Fall 2016


Illustration of medical and educational elements

One for All

By Maria R. Gonzalez Albuixech, MSPS ’05

I was 23 years old, I had just finished two college degrees, and I was looking forward to starting my third at a university in Madrid when I was diagnosed with a tumor in one of my vertebrae that required emergency surgery. 

I had spent my summer in the United States practicing English, and during that time I had experienced some back pain. When I landed back home in Spain, I was expecting the diagnosis to be quite simple: I had strained my back carrying my suitcase during my trip. That wasn’t the case, but after three weeks of testing and five very painful biopsies, the results were promising and the tumor seemed to be benign. I underwent surgery. Eight weeks after the procedure, I felt emotionally ready to move to Madrid and tackle my journalism degree.
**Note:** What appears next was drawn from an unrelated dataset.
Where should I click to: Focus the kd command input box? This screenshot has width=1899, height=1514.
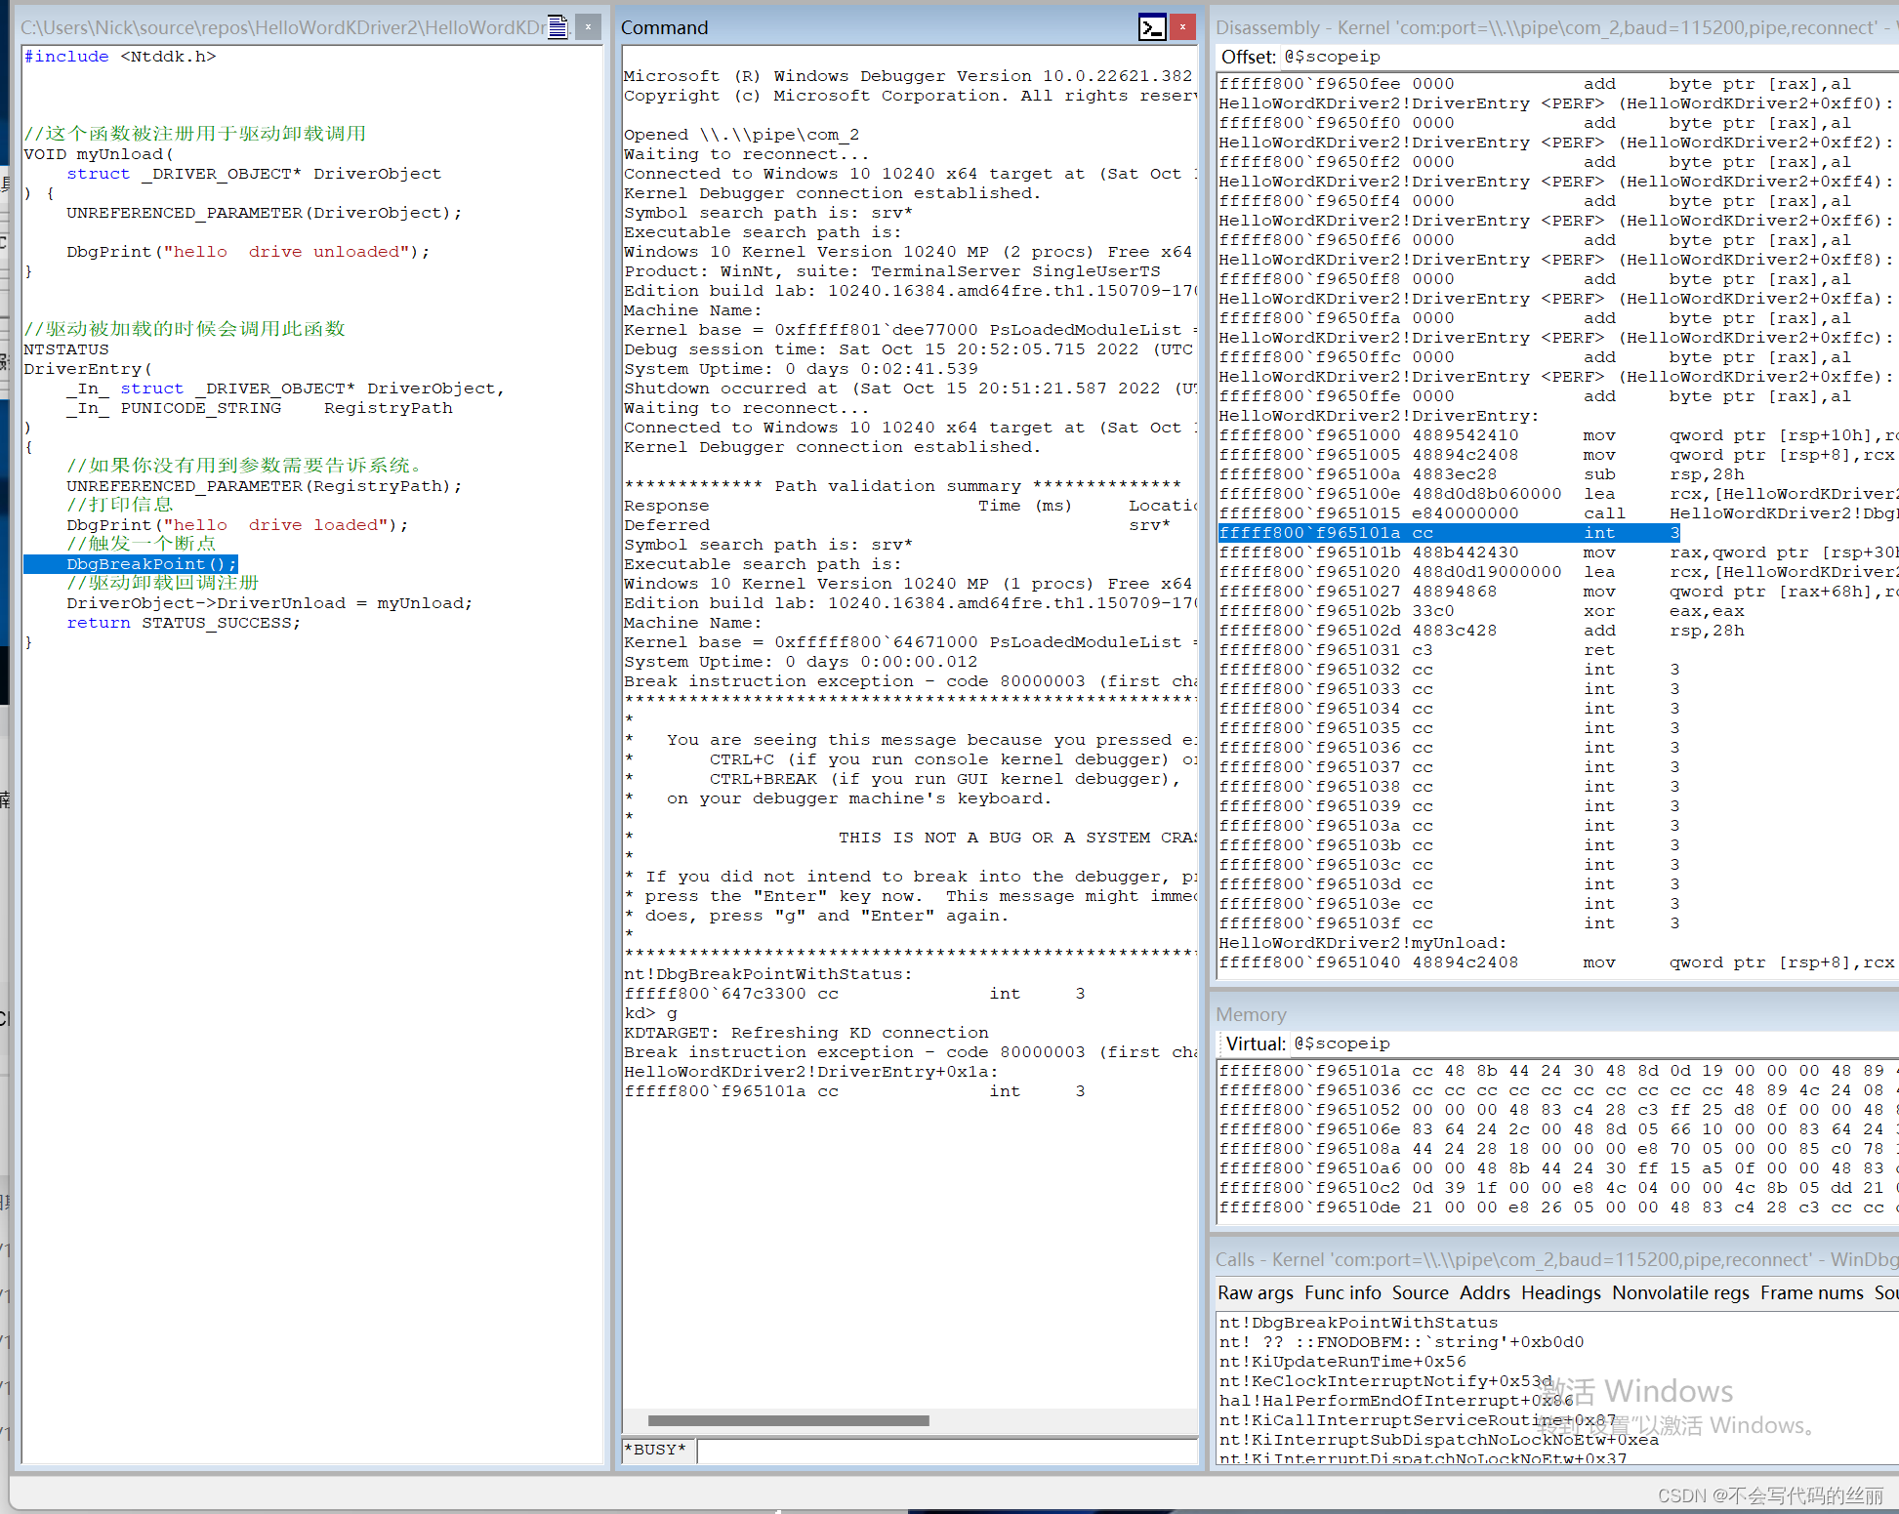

Physically, recovery would take longer, and it wasn’t until seven months had passed that I started feeling like myself again. 

I finished my degree and became the editor of specialized magazines, first on industrial products and later on fashion. I had the opportunity to travel to cosmopolitan cities to attend fashion shows, but I knew I could do something more meaningful than focusing on trends. 
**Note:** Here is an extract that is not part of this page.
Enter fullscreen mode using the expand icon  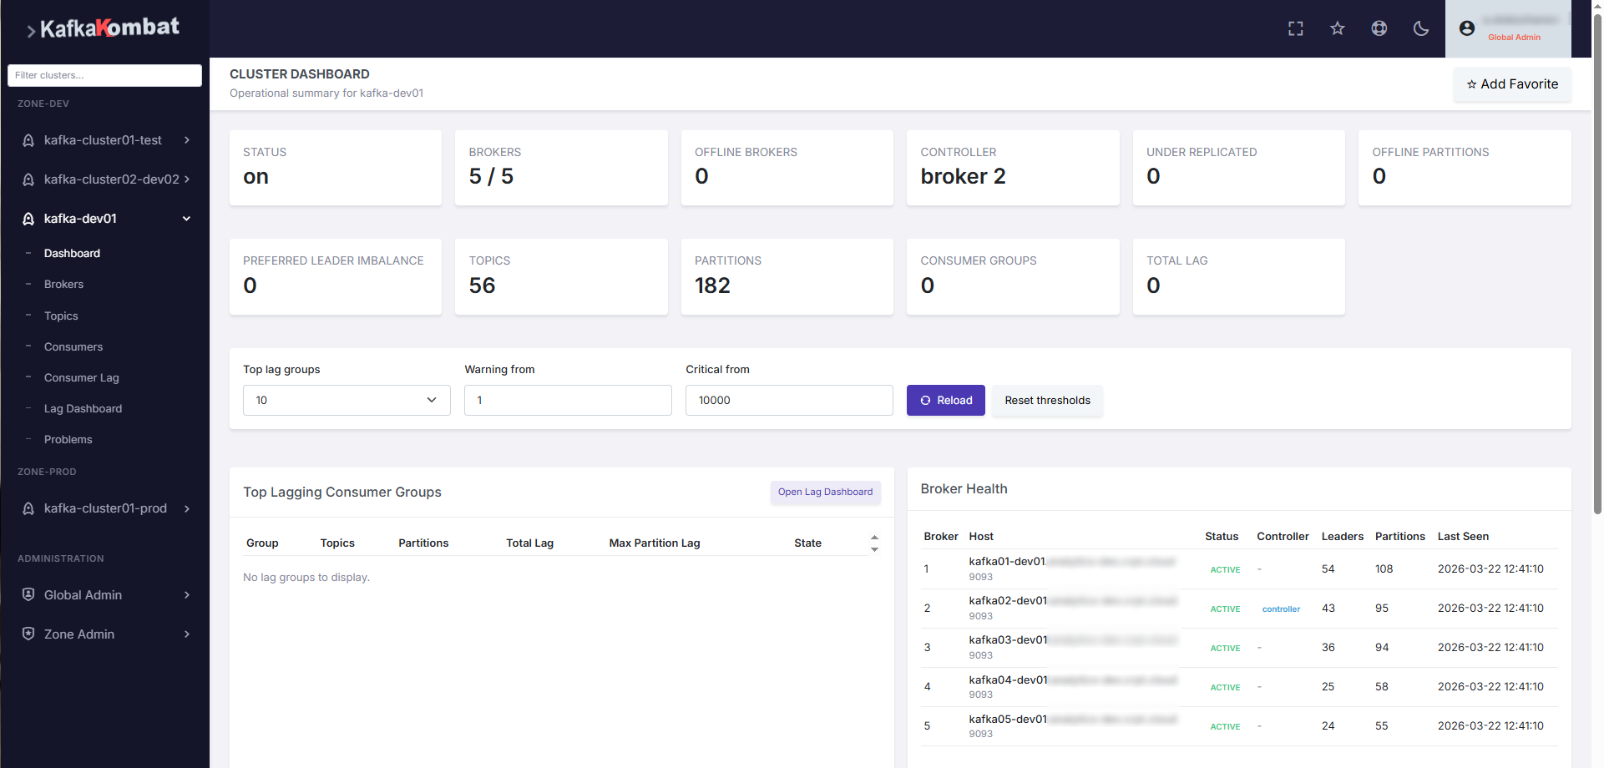tap(1295, 28)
In order to redirect my career toward social justice, I decided to apply for a master’s degree in political science at Suffolk University. After graduation I landed a job at the Spanish-speaking TV station Univision in Boston, first as a reporter and later as a producer and anchor. I came to understand which issues Latinos in Massachusetts cared about, and after five years of covering a wide range of topics, including immigration, educa-tion, and health, I knew where I could make a real difference. 

I realized that because Spain has universal health care, I never had had to worry about whether I would be able to afford the surgery or treatment associated with my tumor. After a few years in the United States, I understood that there was a lot of work to be done to improve access to the health care system. That took me first to the Massachusetts Department of Public Health, where I worked to educate minorities in the state about how to get and stay healthy. 
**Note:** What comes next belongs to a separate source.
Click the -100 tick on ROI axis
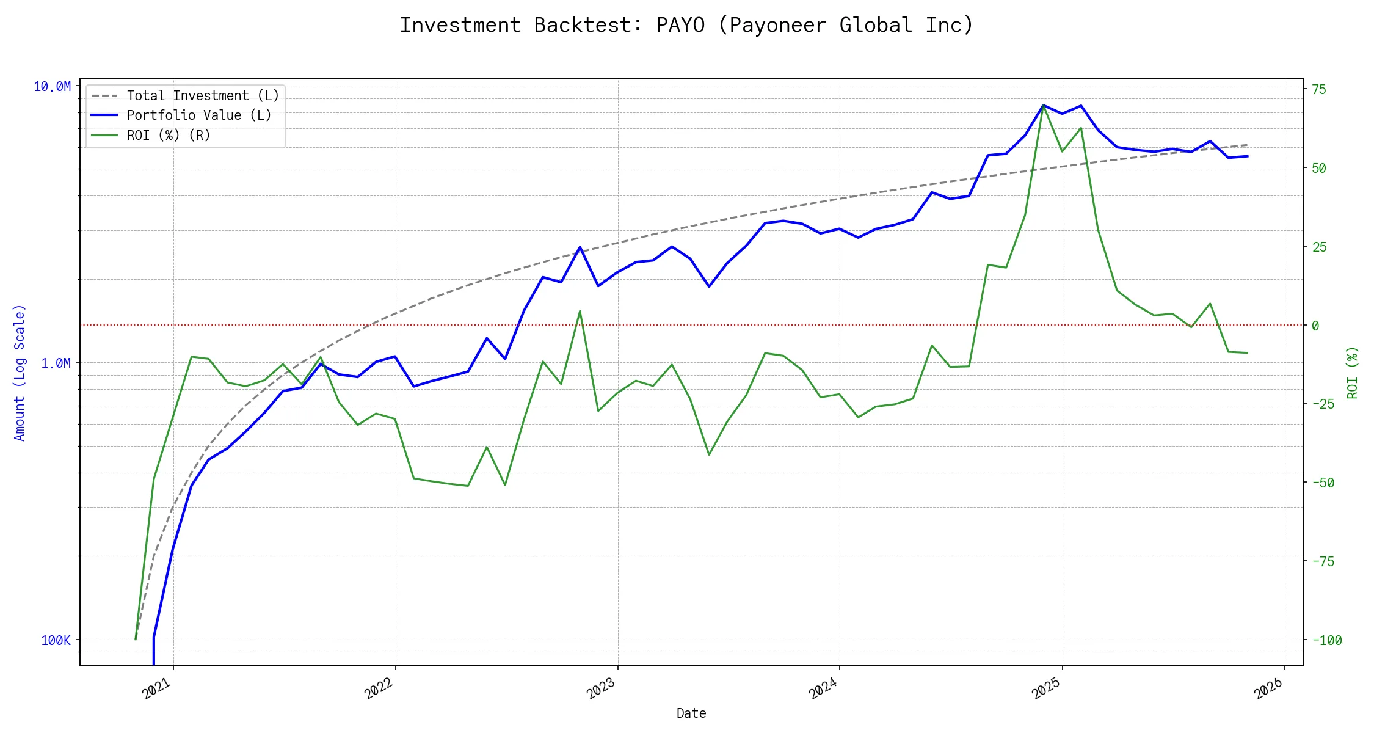Viewport: 1374px width, 733px height. [1326, 640]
In 2012, I joined the nonprofit organization Health Care For All (HCFA), a key advocate in the passage of Chapter 58, the health care reform law that brought Massachusetts closer to universal health care and served as a blueprint for the Affordable Care Act, also known as Obamacare. When I started working at HCFA, I got to know Rosemary, a woman in her 20s who had been diagnosed with breast cancer while living in Washington, DC, and couldn’t afford health insurance to cover the treatment.

At the time, the ACA had not been implemented yet, and Massachusetts was the only state in the country that offered options for residents who could not afford private insurance. Rosemary moved here to be able to get the treatment she needed to fight the cancer. She was a very private young woman, yet she decided to become a voice for the organization I work for and talk about how health care reform in Massachusetts had literally saved her life. Her words were especially powerful the day the Supreme Court upheld the ACA. At a press conference, she shared the story that she colors one piece of her hair and changes the color often to make sure that she won’t ever take for granted again simple things such as having hair. 

That was the moment I knew I was doing what I wanted to do. I had been diagnosed with a tumor when I was in my 20s as well, but Rosemary put things into perspective and made me realize how fortunate I had been. The tumor in my back was benign, and I hadn’t faced any problems with my coverage because European countries have universal health care. 

Now I invest my time and effort to build up a health care system that is more about patients than bills. Now I work for all the Rosemarys out there.